C'est une approche que Virgin Australia a adoptée dans ses salons intérieurs avant la récente fermeture, ce qui a encore une fois évité aux passagers d'avoir à toucher des pinces ou des pelles communes.

Repas préemballés au salon Brisbane de Virgin Australia.

Repas préemballés au salon Brisbane de Virgin Australia.

5. Le matériel de lecture passe au numérique

Alors que les salons cherchent à supprimer les articles que plusieurs voyageurs touchent et réutilisent, les journaux et magazines communaux disparaîtront également pour le moment.

C'est une décision qui reflète ce qui se passe déjà à bord, où les compagnies aériennes ne stockent pas les poches de dossier de siège avec le chargeur en vol typique. Qantas, par exemple, envoie désormais aux Frequent Flyers une invitation à télécharger une copie électronique de ce qui serait autrement le magazine imprimé.

Là où les éditions des magazines ont déjà été imprimées physiquement, certains grands voyageurs de haut niveau ont signalé avoir reçu leur propre exemplaire personnel par la poste, même s'ils ne voyagent pas actuellement.

Les compagnies aériennes troquent déjà les journaux et magazines imprimés contre des éditions numériques.

Les compagnies aériennes troquent déjà les journaux et magazines imprimés contre des éditions numériques.

Mais à mesure que les vols reprendront et que les salons rouvriront, attendez-vous à ce que les magazines et journaux numériques soient la voie à suivre.

Des applications telles que PressReader permettent aux utilisateurs de télécharger des copies hors ligne de leurs titres préférés pour en profiter à tout moment – que ce soit avant, pendant ou même longtemps après leur vol – et certaines compagnies aériennes fournissent des téléchargements gratuits de PressReader lorsqu'elles sont connectées à leurs hotspots de salon.

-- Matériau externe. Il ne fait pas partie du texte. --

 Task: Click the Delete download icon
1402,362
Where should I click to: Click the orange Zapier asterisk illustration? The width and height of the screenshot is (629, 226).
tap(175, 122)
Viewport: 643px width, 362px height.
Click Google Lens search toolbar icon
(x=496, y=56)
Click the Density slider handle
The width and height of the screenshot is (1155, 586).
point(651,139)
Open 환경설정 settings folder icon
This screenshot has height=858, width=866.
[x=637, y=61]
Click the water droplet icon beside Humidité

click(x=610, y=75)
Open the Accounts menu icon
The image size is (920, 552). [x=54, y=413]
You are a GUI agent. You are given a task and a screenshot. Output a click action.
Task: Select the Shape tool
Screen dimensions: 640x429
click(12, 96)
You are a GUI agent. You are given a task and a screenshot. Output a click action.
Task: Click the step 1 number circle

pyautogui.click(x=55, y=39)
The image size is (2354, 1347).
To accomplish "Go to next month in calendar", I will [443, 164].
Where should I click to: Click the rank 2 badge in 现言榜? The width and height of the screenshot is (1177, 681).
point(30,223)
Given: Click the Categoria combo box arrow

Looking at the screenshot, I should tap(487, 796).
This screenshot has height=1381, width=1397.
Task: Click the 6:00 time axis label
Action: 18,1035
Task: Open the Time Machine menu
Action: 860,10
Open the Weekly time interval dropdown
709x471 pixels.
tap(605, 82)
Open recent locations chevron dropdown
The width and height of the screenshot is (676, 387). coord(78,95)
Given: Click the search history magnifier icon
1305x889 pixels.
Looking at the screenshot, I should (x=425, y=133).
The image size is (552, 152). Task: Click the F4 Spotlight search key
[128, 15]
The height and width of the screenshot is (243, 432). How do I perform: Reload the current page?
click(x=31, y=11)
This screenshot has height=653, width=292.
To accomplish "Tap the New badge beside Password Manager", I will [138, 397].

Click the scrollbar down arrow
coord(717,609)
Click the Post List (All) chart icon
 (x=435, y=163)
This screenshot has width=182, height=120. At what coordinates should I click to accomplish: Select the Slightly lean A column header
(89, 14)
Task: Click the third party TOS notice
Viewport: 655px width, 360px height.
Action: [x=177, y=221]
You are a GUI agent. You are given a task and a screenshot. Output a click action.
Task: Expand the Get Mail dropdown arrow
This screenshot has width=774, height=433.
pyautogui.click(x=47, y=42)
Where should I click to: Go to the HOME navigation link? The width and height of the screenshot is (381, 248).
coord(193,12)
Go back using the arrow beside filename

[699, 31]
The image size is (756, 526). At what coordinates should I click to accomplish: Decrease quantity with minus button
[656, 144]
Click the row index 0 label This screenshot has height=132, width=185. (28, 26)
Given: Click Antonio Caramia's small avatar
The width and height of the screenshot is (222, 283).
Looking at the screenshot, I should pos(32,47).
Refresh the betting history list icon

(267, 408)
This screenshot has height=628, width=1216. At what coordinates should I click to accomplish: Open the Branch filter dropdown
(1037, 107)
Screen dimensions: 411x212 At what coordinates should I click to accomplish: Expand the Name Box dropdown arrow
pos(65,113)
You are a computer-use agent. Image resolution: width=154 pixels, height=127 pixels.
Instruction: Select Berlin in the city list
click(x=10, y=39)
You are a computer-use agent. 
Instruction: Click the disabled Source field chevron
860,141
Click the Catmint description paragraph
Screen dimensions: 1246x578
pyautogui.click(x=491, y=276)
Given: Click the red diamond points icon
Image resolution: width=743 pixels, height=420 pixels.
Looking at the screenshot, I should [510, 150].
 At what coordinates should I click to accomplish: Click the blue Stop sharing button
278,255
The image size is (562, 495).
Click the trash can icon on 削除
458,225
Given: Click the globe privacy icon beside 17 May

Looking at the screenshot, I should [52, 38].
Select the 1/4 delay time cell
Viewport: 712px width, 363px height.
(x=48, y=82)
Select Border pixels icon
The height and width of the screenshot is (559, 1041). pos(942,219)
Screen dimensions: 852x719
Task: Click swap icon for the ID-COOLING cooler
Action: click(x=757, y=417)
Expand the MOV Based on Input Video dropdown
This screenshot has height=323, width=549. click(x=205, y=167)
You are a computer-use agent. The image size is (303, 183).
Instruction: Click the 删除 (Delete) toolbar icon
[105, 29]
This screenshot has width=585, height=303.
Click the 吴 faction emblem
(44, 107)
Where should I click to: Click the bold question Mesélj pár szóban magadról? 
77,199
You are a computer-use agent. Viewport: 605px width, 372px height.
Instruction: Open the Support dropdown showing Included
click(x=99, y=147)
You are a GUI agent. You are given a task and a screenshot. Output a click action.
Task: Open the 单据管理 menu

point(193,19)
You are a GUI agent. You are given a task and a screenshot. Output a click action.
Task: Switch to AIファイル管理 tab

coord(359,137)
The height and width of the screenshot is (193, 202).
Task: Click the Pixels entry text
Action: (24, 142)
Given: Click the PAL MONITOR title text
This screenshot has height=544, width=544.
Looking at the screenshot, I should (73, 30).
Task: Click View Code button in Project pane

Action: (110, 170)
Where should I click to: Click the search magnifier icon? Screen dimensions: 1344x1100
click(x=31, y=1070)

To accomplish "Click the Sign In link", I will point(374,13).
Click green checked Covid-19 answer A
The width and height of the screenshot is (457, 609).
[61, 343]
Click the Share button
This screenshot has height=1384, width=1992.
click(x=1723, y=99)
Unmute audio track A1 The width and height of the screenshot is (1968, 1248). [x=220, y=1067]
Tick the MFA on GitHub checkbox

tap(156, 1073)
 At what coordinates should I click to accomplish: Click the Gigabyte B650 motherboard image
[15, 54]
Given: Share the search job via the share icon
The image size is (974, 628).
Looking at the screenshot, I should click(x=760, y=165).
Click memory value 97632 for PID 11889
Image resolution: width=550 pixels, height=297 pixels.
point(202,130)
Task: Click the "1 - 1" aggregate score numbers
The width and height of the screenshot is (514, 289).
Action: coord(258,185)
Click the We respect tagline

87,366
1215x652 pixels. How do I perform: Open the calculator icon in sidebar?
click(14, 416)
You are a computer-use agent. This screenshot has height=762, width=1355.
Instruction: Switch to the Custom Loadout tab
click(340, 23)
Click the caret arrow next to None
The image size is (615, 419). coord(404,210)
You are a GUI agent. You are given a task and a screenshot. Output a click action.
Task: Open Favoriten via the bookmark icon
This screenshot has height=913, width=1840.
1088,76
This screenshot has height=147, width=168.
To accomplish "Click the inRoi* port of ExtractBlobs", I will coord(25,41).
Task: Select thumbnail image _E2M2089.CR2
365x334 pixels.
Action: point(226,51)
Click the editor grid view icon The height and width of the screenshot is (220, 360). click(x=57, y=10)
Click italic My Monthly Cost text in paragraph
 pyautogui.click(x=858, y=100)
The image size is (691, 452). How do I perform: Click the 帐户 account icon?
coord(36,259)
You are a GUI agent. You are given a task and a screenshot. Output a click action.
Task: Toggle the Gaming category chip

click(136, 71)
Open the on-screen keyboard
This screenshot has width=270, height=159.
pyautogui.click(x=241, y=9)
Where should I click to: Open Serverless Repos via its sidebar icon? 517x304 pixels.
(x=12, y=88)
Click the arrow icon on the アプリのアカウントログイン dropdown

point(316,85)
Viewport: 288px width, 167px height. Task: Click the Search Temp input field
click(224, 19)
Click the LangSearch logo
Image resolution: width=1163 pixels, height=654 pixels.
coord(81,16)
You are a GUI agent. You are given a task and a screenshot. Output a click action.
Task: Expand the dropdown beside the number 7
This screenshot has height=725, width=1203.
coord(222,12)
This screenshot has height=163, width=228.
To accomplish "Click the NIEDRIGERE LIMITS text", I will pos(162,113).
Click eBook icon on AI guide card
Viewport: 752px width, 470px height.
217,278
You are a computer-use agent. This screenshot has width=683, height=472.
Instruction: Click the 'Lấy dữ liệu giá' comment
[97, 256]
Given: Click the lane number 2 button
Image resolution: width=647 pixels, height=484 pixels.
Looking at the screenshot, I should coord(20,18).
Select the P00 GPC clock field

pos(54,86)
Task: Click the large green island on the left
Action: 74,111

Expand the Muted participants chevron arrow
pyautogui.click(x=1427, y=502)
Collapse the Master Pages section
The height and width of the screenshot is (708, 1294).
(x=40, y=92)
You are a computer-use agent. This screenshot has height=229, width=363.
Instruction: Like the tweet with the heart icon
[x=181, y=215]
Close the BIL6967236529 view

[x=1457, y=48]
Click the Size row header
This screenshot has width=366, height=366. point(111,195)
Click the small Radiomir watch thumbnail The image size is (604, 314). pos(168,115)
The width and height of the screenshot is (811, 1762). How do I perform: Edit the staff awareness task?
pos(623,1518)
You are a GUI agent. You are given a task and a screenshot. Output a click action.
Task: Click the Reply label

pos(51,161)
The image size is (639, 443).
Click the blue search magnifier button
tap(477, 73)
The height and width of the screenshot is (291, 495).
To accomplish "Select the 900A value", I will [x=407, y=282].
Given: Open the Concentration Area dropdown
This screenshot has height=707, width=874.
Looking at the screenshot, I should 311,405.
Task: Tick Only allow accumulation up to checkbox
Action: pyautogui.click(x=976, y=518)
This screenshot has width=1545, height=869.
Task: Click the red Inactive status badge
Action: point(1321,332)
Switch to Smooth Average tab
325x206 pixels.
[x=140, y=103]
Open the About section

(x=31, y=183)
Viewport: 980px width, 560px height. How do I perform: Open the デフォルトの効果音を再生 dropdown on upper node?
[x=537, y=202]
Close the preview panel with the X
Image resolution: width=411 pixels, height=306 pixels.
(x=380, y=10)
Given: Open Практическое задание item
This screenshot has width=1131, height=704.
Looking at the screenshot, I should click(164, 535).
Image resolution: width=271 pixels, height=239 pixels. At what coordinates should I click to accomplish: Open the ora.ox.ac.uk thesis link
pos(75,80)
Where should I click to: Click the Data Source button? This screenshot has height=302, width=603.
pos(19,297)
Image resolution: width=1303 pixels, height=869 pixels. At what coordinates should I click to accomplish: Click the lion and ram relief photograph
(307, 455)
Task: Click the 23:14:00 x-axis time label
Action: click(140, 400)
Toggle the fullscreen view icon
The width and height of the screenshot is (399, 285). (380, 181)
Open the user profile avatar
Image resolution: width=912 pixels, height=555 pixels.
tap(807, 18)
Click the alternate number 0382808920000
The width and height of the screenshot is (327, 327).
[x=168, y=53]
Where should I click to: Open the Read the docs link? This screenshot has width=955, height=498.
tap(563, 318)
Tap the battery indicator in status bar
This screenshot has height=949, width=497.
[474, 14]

Cathay Pacific et Singapore Airlines font partie du nombre croissant de compagnies aériennes qui permettent aux lézards de salon de s'approvisionner en matériel de lecture numérique, que certains préfèrent peut-être aux journaux et magazines imprimés traditionnels: non seulement parce qu'ils ne sont pas touchés par plusieurs lecteurs, mais parce que le le contenu peut être apprécié même après avoir quitté le salon.

Lisez aussi: Singapore Airlines débloque des e-magazines et des journaux gratuits

Reportage supplémentaire par David Flynn

Chris Chamberlin

Chris Chamberlin est le rédacteur en chef adjoint d'Executive Traveller et vit selon la devise qu'un voyage de mille kilomètres commence par une seule étape, un grand café au lait, un billet de théâtre et un verre de vin!